The Song of David

“That’s my drawl, Doc. That’s just how I sound, and I’m tired. I’ve been up for eighteen hours and an MRI isn’t quick, right?” I’d had an MRI in high school when a bull I attempted to stay on for eight seconds, a bull named Ginger, sent me careening into a fence a few seconds after my butt hit his back. Less than eight seconds to warrant a test that had taken forever. I had learned I was claustrophobic and that I didn’t especially want to ride bulls anymore.

Plus, I was feeling fine, and I wanted to see Amelie. She would be wondering where I was. Leo had run me to the hospital and Vince had gone back inside, while the new guy, Chuck, made sure Morgan went home. Everyone had been firmly instructed to keep their mouths shut. Millie didn’t need to be worrying about me getting my head bashed in. For all she knew, she’d had a heckler, and he’d been removed. I told my employees as much.
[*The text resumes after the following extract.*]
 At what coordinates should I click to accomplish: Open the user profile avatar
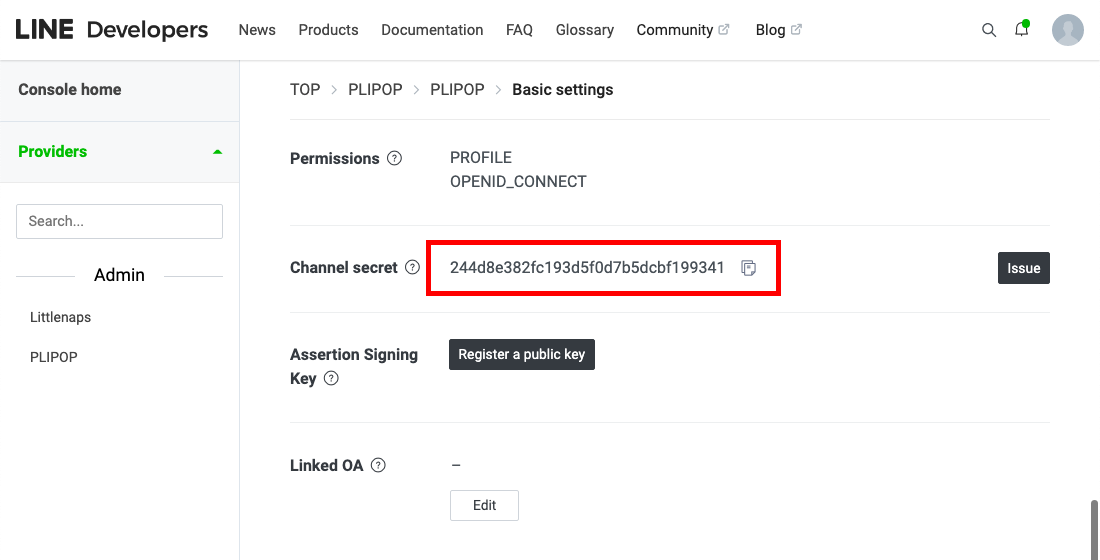[x=1068, y=30]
I would tell her an abbreviated version of events and leave Morgan’s name out altogether. But her shift had ended hours ago, and I hadn’t been there to walk her home for the first time since we’d met. I’d texted her and told her I’d come when I could—she had an app on her phone that announced her messages and read them aloud when she tapped the screen. I purposely made my texts ridiculous because it was so funny to hear the canned voice relay my messages. She’d responded with song lyrics about waking her up, and I responded with a demand that she go to sleep.

“I’ll let you go home as soon as you’re done. This will give us another hour of observation too. Humor me, Tag. In your line of work, sparring day in and day out, you can’t mess around with a head injury.”
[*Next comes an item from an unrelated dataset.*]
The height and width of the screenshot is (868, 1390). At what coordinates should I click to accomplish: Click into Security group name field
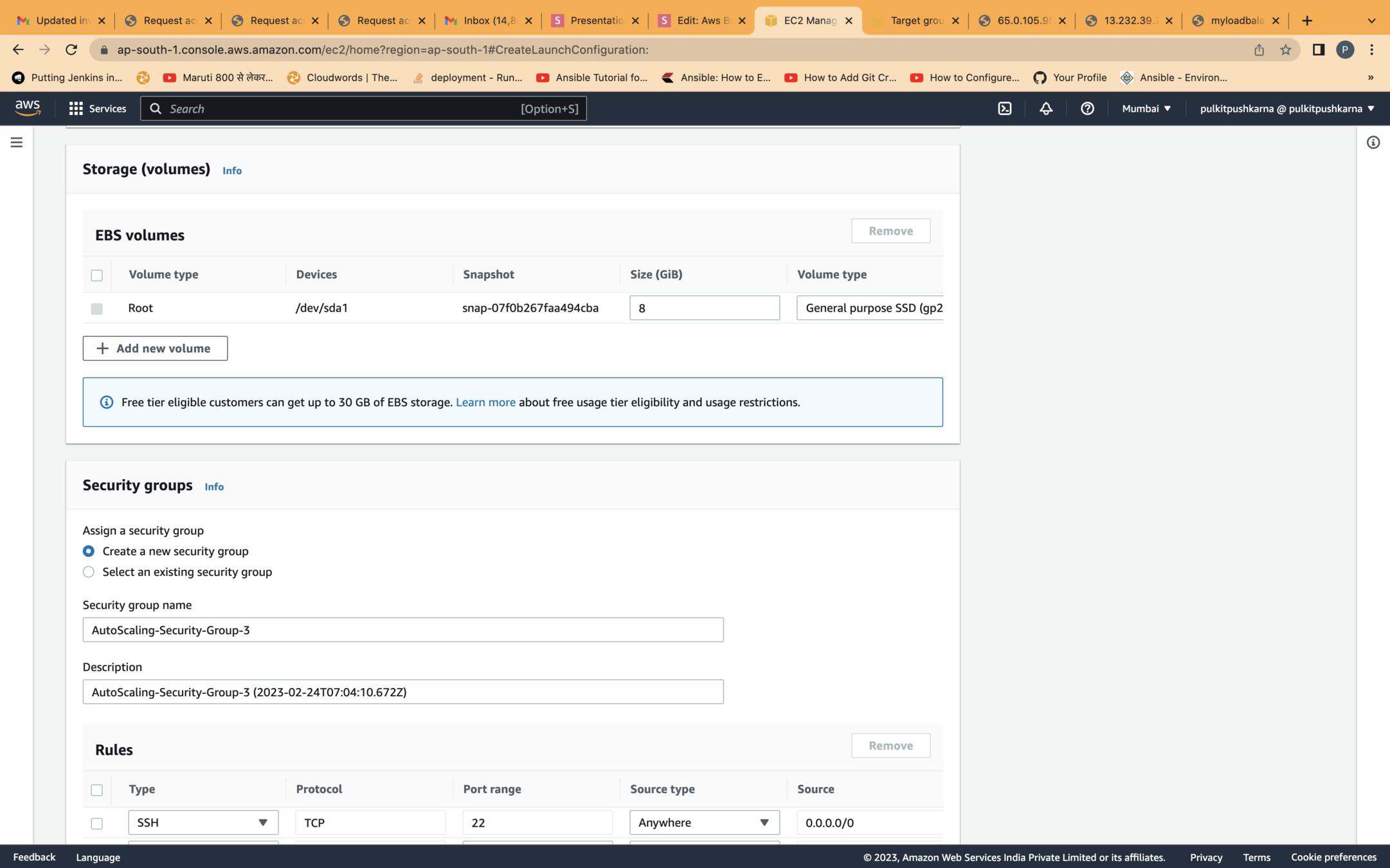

I grumbled and resisted, but the doctor was adamant, and I finally decided it would be easier to give in than to keep arguing.

In the end, the ER doc got pulled out on an emergency, a tech wheeled me in, and I spent a grueling forty-five minutes trying to stay calm inside a tube while pictures were taken of my brain. It was three a.m. before I walked out of the hospital, the tech promising that a radiologist would read the results, talk to the doctor who’d ordered the test, and someone would be calling me. I waved it all off. Other than the dull ache in my forehead and a desperate need for a shower, I felt absolutely fine. The nurse who handled my discharge asked if I had someone who could stay with me and wake me up every so often, just to be safe.

Leo had fallen asleep in the waiting room, and I didn’t want to put him out any more than I already had. Plus, Millie was the only one I was interested in spending the night with, even the few hours of the night remaining. Leo dropped me off at home and I took a bath, carefully washing the blood out of my hair, and made it to Millie’s at about four a.m.

Maybe I shouldn’t have been driving, but I felt fine and I didn’t want to stay away any longer. I knew where the spare key to Millie’s front door was stashed, the key Henry had shown me with all the seriousness of a man with a highly important secret. He kept it tucked inside a latticework curlicue, directly across from the door, and I felt for it in the darkness, finding it easily and mentally thanking Henry for entrusting me with the keys to the house.

I opened the door and put the key back in Henry’s spot before I slid into the dark foyer and tiptoed up the staircase.

I turned on the light in her room, a definite perk of loving a blind girl, and found her sprawled across her bed, her phone by her head, her arms wrapped around a pillow like she didn’t want to be alone. I flipped the light back off, pulled off my shoes, and padded to her side in the darkness. I laid down beside her, pulled the spare pillow from her arms and stuck it beneath my head, and rolled her into me, settling her on my chest to compensate for the theft of her pillow.

“Hey,” she said sleepily, but the pleasure in her voice warmed me.

“Hey. Go back to sleep. I didn’t want to wake you. I just wanted to see you.”

“I want to see you too,” she mumbled, and her hands immediately began exploring, making me feel immediately less sleepy. This was a first for us, sleeping side by side, and that was as far as it was going to go, though her sleepy sighs and roving hands had me considering options. I should have known she would discover my bandage immediately.

“What’s this?” she asked, her fingers cradling my head.

“That’s a few stitches I got when a drunk heckler decided to smack me in the forehead with his beer bottle.”

She sat up immediately.

“My drunk heckler?” she asked, incredulous.

I didn’t answer.

“So that’s where you were? The hospital? Why didn’t anyone tell me? Why didn’t you tell me?”

“I didn’t want you to worry.”

“But . . . but . . . I’m your girl, right? So that’s my job. That’s what people do when they care about each other. They worry!” Her voice rose, and I shushed her immediately, smoothing her hair. We’d had this argument before.